PROVIDED PASSAGE ::
-- begin --

N Is for Negative Capability

I was thinking that N might be for Narrative, but then I read the “N Is for Narrative” I posted during the 2017 A to Z Challenge in this blog and thought No way could I surpass that.

I’ve had thoughts like that recently when rereading stuff I wrote 40 years ago. Has it all been downhill from there? I can’t help wondering. At the same time, I see in those long-ago essays and poems strong traces of who and where I was at the time, what I was reading, what my friends and I were talking about, what I thought was so important I was moved to write about it. Moral of story: Write it now. Don’t put it off.

So Narrative was out. The obvious alternatives, to my mind anyway, were Names and Negative. I could say a few things about names, but the thought didn’t inspire me. “Negative” felt, well, too negative. Not that learning to deal with “no” isn’t crucial for writers. The “no” coming from within can shut us down completely. The “no” coming from publishers, publications, and workshops or courses we were dying to get into can be devastating.

I didn’t want to write about that either. Not now, anyway.

Mulling over “negative,” “negativity,” and “negation” on my walk this morning, I recalled a workshop leader, a poet, talking about “negative capability.” The phrase came from John Keats, but I didn’t remember what it meant. So I looked it up.

-- end --

RECORDS FOR THE TASK ::
-- begin --

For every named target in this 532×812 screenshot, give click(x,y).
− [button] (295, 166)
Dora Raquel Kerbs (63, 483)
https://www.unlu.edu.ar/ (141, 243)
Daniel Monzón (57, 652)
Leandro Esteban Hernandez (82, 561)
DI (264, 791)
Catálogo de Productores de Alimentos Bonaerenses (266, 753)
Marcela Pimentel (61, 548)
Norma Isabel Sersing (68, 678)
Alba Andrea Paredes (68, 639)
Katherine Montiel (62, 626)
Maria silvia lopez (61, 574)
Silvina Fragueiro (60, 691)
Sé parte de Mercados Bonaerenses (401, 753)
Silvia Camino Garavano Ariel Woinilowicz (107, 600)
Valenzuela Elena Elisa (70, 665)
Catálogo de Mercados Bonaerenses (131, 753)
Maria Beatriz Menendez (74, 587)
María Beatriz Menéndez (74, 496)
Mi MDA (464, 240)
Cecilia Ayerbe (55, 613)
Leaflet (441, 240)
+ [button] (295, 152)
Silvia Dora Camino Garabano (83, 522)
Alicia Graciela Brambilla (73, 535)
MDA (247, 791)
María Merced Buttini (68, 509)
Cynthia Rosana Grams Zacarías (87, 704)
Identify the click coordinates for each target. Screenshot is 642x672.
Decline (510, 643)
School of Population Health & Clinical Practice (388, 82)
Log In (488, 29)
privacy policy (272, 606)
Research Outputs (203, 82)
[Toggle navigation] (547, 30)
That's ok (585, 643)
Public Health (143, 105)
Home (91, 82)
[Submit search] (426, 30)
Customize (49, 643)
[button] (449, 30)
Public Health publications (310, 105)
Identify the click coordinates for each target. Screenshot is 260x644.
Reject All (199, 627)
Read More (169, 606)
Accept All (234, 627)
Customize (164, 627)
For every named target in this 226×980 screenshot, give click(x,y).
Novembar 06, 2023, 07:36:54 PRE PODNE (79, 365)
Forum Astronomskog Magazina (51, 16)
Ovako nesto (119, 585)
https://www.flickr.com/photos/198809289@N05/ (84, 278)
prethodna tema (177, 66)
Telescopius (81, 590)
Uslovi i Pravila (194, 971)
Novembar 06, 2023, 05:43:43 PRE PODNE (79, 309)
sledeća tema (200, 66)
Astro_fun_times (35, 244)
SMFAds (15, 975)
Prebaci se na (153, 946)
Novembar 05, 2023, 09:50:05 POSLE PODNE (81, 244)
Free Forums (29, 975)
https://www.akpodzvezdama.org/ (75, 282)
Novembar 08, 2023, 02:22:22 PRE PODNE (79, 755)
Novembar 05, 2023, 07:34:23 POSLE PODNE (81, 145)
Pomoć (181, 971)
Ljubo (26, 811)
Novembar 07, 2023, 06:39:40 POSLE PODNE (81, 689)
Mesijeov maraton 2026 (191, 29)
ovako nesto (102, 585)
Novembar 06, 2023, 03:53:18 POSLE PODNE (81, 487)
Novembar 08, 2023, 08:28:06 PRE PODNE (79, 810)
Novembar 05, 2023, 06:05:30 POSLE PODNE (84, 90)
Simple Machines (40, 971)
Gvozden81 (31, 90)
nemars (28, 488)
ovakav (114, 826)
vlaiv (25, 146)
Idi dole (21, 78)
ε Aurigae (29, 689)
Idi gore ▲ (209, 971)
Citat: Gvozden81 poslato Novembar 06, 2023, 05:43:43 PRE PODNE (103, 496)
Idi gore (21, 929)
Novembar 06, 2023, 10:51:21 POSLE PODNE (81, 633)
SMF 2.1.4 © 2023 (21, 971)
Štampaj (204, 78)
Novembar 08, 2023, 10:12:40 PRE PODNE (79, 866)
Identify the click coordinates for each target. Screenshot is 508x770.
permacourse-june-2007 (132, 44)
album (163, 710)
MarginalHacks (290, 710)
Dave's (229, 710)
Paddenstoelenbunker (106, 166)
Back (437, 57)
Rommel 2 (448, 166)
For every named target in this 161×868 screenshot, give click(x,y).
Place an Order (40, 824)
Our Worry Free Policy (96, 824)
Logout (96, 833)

-- end --

TASKS TO COMPLETE ::
(A) Duplicate the entries, starting with the first one and ending with the line that contains "Katherine Montiel (62, 626)", with both ends included.
(B) Pick up the blog post on negative capability after its final sentence and keep writing it.
The blog post on negative capability and the entries come from unrelated sources.

ANSWERS TO EACH TASK ::
(A)
For every named target in this 532×812 screenshot, give click(x,y).
− [button] (295, 166)
Dora Raquel Kerbs (63, 483)
https://www.unlu.edu.ar/ (141, 243)
Daniel Monzón (57, 652)
Leandro Esteban Hernandez (82, 561)
DI (264, 791)
Catálogo de Productores de Alimentos Bonaerenses (266, 753)
Marcela Pimentel (61, 548)
Norma Isabel Sersing (68, 678)
Alba Andrea Paredes (68, 639)
Katherine Montiel (62, 626)

(B)
The Poetry Foundation includes “negative capability” in its “Glossary of Poetic Terms,” calling it “a theory first articulated by John Keats about the artist’s access to truth without the pressure and framework of logic or science.” The entry goes on: “Contemplating his own craft and the art of others, especially William Shakespeare, in one of his famous letters to relatives Keats supposed that a great thinker is ‘capable of being in uncertainties, Mysteries, doubts, without any irritable reaching after fact and reason.’”

The Wikipedia entry is more enlightening. First it gives the phrase in fuller context: “I mean Negative Capability, that is, when a man is capable of being in uncertainties, mysteries, doubts, without any irritable reaching after fact and reason.” Then it notes, one, that this was the only time Keats used the phrase, and two, that the letter in which it appeared didn’t circulate widely until after Keats’s death (in 1821, of TB, in Rome, at the age of 25).

Aha, think I. All we really have is Keats’s definition: “when a man is capable of being in uncertainties, mysteries, doubts, without any irritable reaching after fact and reason.” All the rest is commentary, some by Keats in his short lifetime and even more in the ensuing three centuries by subsequent scholars, critics, poets, and the like. It must be OK to push all the talk about “beauty is truth and truth, beauty” (from Keats’s “Ode on a Grecian Urn”), about art vs. science and intuition vs. reason, to one side and just focus on what Keats wrote in that letter:

“. . . when a man is capable of being in uncertainties, mysteries, doubts, without any irritable reaching after fact and reason.”

Turn that “man” into “poet” or “writer” or “artist,” or “scientist” or “philosopher,” for that matter, and you’ve got it. It’s about being open to what flows into your mind, or what flows through your fingers when you’re freewriting. It may not be fact or reason you’re tempted to reach out after — more likely it’ll be undone dishes or unmade phone calls or the terror of the blank page. The blank page is where it starts.

Negative capability. Openness. Being ready for anything.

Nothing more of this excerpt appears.